State and federal teams are investigating a suspected arson case in relation to a fire that ravaged the Governor's Mansion early Sunday morning. The fire caused no injuries, but severly damaged the historic building that sits on the corner of Colorado and 10th streets and has housed governors and their families for more than 150 years.
The state fire marshal and a fire investigation team from the Bureau of Alcohol, Tobacco, Firearms and Explosives were dispatched Sunday to investigate the incident.
Witnesses called police around 1:45 a.m., said Allison Castle, spokeswoman for Gov. Rick Perry. Castle said Perry and his wife, Anita, are on an economic development trip in Europe but were notified immediately after the fire was reported.
"The governor and first lady are heartbroken," she said. "This is a tremendous piece of Texas history."
Castle said damage costs will not be
available until structural engineers are able to access the building when the investigation is complete.
Former Gov.
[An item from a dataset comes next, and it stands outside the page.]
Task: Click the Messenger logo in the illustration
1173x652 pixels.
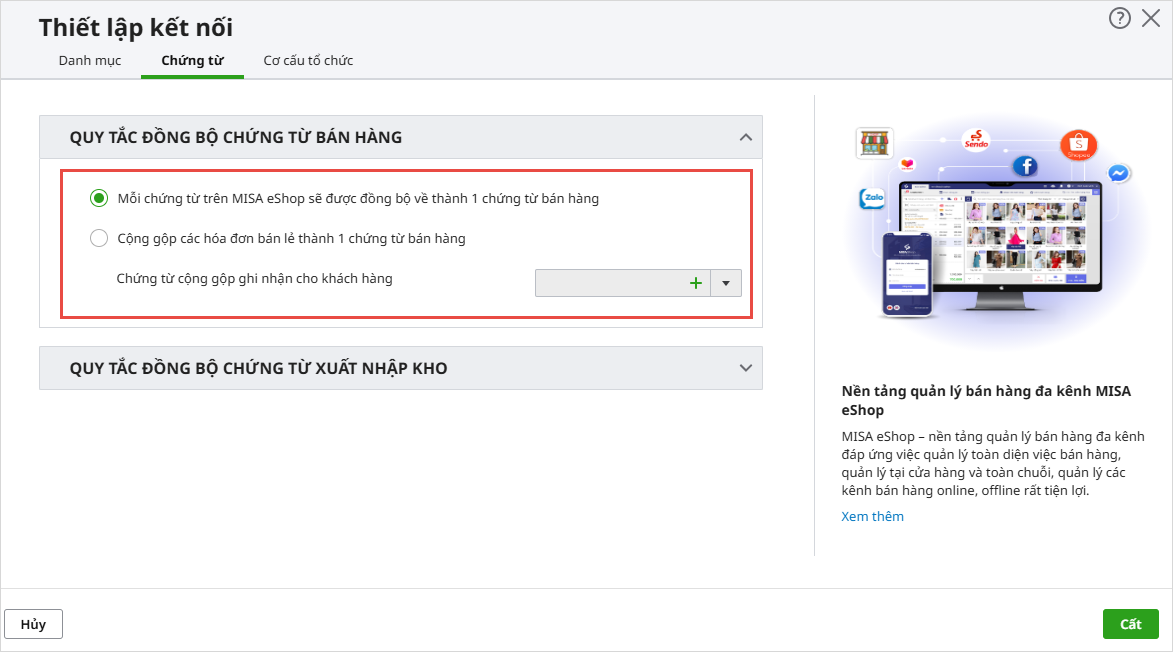Action: (1119, 173)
Mark White, who served from 1983 to 1987, stopped by the charred mansion on the way to his Dripping Spings home. He said the mansion was a place of fond memories for all who have lived there and added that there were few fire suppression systems within.
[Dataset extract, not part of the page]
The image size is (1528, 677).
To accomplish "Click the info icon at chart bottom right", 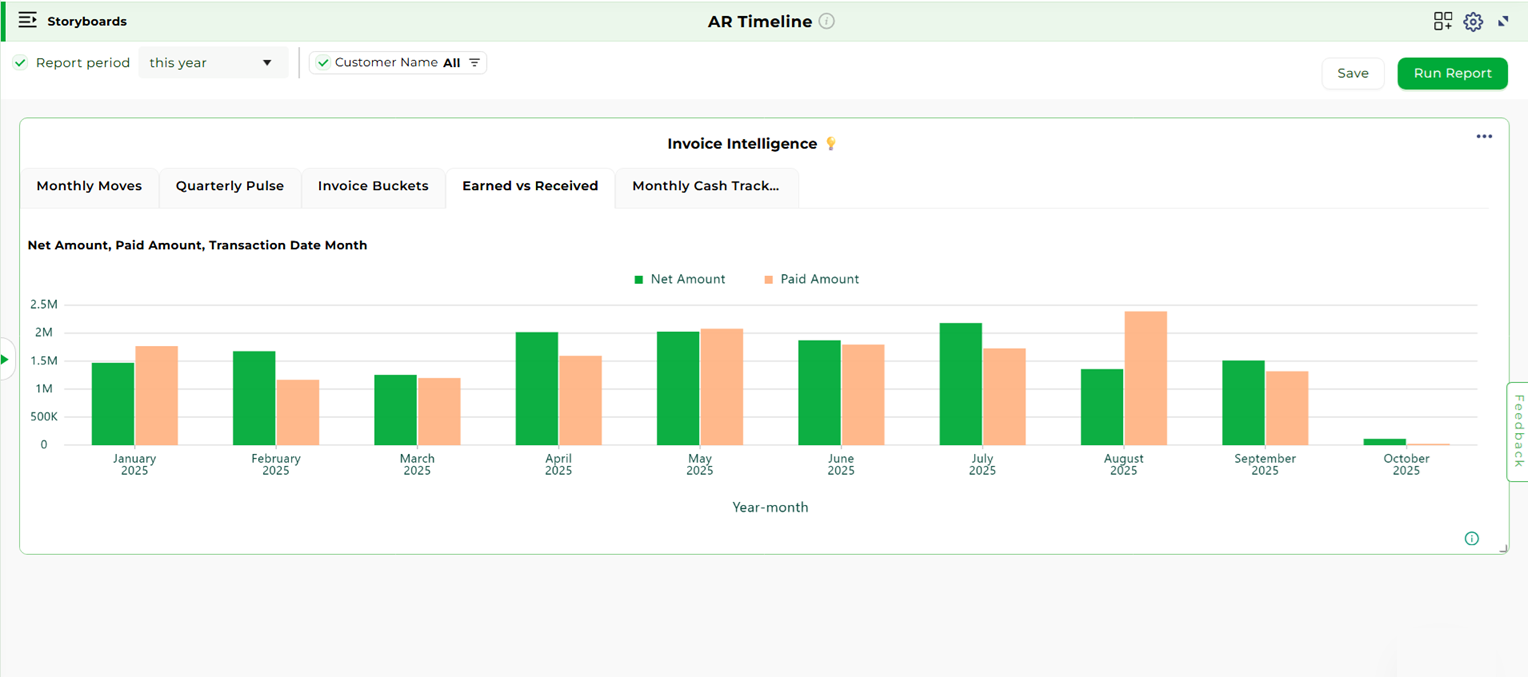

"Gov. Perry very wisely was trying to improve safety and security in the mansion," White said, regarding renovations to the mansion that started in 2007.
Perry and his family had been living in a rented house in west Austin while the mansion was undergoing renovations. The building last underwent renovations in the 1980s, said Gay Ratliff, a board member for Friends of the Governor's Mansion.
Passerby Ryan Dougay, a UT alumnus, said he was shocked by the damage to the mansion and the possibility of arson.
"I think it's just an atrocity in and of itself," Dougay said, as he surveyed the damage.